Pour l’essayiste français, le seul moyen d’éviter que l’Union ne se délite sous les coups de boutoir des partis populistes et nationalistes, c’est un ressaisissement des forces démocratiques et une vision capable de “parler au cœur des Européens”.

Publié le 14 décembre 2016 à 10:38
Raphaël Glucksmann à Bruxelles, le 9 décembre 2016.

Face à une crise sociale, on peut sortir par le haut, en renouvelant le contrat social, soit par le bas. Force est de constater aujourd’hui que la sortie par le haut a du mal à s’exprimer, alors que la sortie par les bas, par le nationalisme, par la xénophobie, par la peur a pignon sur rue.

Dans les années 1930, après que la crise de 1929 eut provoqué des millions et des millions de chômeurs à travers l’Occident, il y avait une vraie crise politique, sociale et économique de toutes les démocraties occidentales. Il y avait deux manières d’en sortir : la manière de Franklin D. Roosevelt, avec le New Deal, l’invention d’un nouveau contrat social ; et il y a eu l’autre manière, qui s’est conclue par des millions de morts.
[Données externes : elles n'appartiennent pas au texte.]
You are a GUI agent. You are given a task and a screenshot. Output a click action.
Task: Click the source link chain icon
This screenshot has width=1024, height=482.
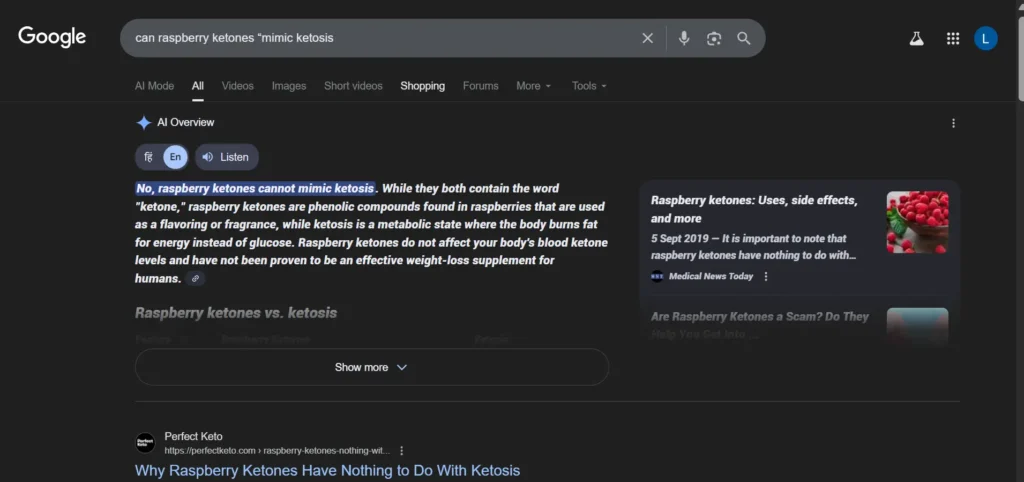click(x=196, y=279)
Le problème aujourd’hui, c’est que les partis progressistes qui pourraient porter l’idée d’un nouveau contrat social ont du mal à faire entendre leur voix et on assiste à un tsunami nationaliste. Chaque élection semble nous surprendre ; pourtant, nous devons sortir du déni et cesser de se dire que des phénomènes comme le Brexit, ou la victoire de Donald Trump à la primaire républicaine aux Etats-Unis, puis son élection à la Maison-Blanche, ne sont pas possibles ; tout comme il faut arrêter de penser que Marine Le Pen ne sera pas présidente de la France en 2017 et qu’elle ne peut pas l’être. Nous devons sortir de cette attitude et comprendre que oui, c’est possible, que tout est possible. Y compris la fin du projet européen.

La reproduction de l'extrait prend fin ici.